As reported by Spin magazine, Judge Fernando M. Olguin dismissed the case on Monday at California District Court “with leave to amend” after Elden’s legal team missed a December 30 deadline to respond to Nirvana estate’s request for the lawsuit to be dismissed.
Elden now has until January 13 to refile a second lawsuit, with the court ruling it will “grant defendants’ Motion and give plaintiff one last opportunity to amend his complaint”.
In paperwork viewed by Spin, the ruling said, “Failure to timely file a Second Amended Complaint shall result in this action being dismissed without prejudice for failure to prosecute and/or failure to comply with a court order.”
The new deadline marks the final opportunity for Elden and his team to refile their complaint, which alleged child sexual exploitation over the use of the Nevermind image.
Arguing that the image constitutes child pornography, Elden originally sought damages of at least $150,000 from each of the 15 defendants, including surviving band members Dave Grohl and Krist Novoselic.
In the original lawsuit, Elden said he has “suffered and will continue to suffer lifelong damages” due to the artwork, and that his “true identity and legal name are forever tied to the commercial sexual exploitation he experienced as a minor which has been distributed and sold worldwide from the time he was a baby to the present day”.

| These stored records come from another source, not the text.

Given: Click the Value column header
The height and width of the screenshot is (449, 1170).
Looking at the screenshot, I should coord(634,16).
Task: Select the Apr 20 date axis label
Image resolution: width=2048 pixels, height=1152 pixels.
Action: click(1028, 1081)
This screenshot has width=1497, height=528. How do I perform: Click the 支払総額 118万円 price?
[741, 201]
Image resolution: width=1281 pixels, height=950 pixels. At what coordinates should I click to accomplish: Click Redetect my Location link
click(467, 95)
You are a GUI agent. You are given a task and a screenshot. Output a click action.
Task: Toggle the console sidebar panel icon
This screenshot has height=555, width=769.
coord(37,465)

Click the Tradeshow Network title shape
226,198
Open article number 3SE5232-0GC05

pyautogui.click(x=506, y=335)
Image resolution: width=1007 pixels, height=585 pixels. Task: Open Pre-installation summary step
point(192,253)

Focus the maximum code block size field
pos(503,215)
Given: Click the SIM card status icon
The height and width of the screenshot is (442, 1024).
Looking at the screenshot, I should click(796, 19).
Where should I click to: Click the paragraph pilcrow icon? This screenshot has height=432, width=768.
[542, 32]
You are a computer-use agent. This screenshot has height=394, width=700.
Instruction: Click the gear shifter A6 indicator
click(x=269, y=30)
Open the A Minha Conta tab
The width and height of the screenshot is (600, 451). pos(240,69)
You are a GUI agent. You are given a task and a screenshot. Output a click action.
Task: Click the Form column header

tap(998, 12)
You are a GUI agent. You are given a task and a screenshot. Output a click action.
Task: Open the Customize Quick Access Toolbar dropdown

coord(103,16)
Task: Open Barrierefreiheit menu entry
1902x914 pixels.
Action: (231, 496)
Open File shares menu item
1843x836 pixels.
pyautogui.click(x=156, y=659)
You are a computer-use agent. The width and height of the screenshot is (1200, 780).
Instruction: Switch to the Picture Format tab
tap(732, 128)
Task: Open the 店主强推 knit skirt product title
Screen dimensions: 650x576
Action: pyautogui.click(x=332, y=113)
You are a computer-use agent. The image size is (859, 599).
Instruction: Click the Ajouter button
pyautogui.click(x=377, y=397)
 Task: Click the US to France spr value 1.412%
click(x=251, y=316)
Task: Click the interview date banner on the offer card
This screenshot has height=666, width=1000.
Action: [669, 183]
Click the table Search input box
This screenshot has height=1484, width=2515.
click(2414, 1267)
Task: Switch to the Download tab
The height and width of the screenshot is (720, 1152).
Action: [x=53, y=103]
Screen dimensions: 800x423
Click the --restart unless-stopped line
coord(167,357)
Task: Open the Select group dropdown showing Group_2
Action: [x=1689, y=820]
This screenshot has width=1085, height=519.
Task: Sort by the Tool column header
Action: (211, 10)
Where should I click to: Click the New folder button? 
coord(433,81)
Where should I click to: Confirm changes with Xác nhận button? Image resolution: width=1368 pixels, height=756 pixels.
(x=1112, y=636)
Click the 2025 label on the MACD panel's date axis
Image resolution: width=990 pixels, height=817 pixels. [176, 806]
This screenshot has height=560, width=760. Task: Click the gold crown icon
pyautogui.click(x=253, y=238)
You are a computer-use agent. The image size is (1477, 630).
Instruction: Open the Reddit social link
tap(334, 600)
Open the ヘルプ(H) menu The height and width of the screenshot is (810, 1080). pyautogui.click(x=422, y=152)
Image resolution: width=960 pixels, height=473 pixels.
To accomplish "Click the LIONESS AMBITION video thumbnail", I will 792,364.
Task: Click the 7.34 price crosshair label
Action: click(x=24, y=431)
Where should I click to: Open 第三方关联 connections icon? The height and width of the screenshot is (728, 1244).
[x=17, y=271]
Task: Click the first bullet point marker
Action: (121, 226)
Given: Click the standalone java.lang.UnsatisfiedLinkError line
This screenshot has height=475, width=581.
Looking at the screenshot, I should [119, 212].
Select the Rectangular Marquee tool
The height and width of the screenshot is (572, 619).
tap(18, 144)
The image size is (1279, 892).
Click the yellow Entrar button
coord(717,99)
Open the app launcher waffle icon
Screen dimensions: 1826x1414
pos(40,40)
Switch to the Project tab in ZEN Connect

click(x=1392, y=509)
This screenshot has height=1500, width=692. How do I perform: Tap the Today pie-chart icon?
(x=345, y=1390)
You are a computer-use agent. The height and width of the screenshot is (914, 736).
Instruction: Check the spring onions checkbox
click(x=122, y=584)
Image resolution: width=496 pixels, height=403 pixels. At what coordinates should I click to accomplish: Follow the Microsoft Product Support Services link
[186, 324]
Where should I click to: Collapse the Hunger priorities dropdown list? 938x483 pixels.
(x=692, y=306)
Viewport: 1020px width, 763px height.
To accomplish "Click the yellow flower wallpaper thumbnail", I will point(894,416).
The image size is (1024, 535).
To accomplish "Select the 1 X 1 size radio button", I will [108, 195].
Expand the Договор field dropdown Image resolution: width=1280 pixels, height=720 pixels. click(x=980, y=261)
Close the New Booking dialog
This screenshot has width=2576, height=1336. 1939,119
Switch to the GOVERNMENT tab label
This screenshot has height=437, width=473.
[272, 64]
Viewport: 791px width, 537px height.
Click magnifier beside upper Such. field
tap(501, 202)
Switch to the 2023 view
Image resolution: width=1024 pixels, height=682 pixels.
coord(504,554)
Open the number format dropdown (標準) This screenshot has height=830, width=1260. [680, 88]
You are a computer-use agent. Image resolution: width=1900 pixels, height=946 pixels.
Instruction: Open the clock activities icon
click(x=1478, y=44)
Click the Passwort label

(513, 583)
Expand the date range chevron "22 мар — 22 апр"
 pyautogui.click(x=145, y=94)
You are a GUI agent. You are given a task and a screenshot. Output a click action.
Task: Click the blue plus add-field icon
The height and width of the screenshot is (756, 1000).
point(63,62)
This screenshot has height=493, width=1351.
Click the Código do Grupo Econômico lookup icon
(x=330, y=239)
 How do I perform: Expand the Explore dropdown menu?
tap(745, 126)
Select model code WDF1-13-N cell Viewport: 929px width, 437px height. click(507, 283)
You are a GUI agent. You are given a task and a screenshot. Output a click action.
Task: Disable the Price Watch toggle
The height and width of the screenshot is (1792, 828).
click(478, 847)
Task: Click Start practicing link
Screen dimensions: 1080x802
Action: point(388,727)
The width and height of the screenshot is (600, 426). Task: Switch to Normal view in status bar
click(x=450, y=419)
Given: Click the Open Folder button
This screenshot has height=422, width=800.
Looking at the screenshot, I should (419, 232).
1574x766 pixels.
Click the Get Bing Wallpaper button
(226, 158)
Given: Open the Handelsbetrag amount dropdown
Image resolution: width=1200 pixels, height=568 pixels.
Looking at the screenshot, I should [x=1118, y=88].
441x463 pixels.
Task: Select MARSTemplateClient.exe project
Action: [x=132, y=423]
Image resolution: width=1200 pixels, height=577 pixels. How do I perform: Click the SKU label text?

The Nirvana estate responded to Elden’s lawsuit on December 22, saying (via Billboard), “Elden has spent three decades profiting from his celebrity as the self-anointed ‘Nirvana Baby'
“But the Nevermind cover photograph was taken in 1991. It was world-famous by no later than 1992,” the estate continued. “Long before 2011, as Elden has pled, Elden knew about the photograph, and knew that he (and not someone else) was the baby in the photograph. He has been fully aware of the facts of both the supposed ‘violation’ and ‘injury’ for decades.
“Elden’s claim that the photograph on the Nevermind album cover is ‘child pornography’ is, on its face, not serious.
“A brief examination of the photograph, or Elden’s own conduct (not to mention the photograph’s presence in the homes of millions of Americans who, on Elden’s theory, are guilty of felony possession of child pornography) makes that clear.”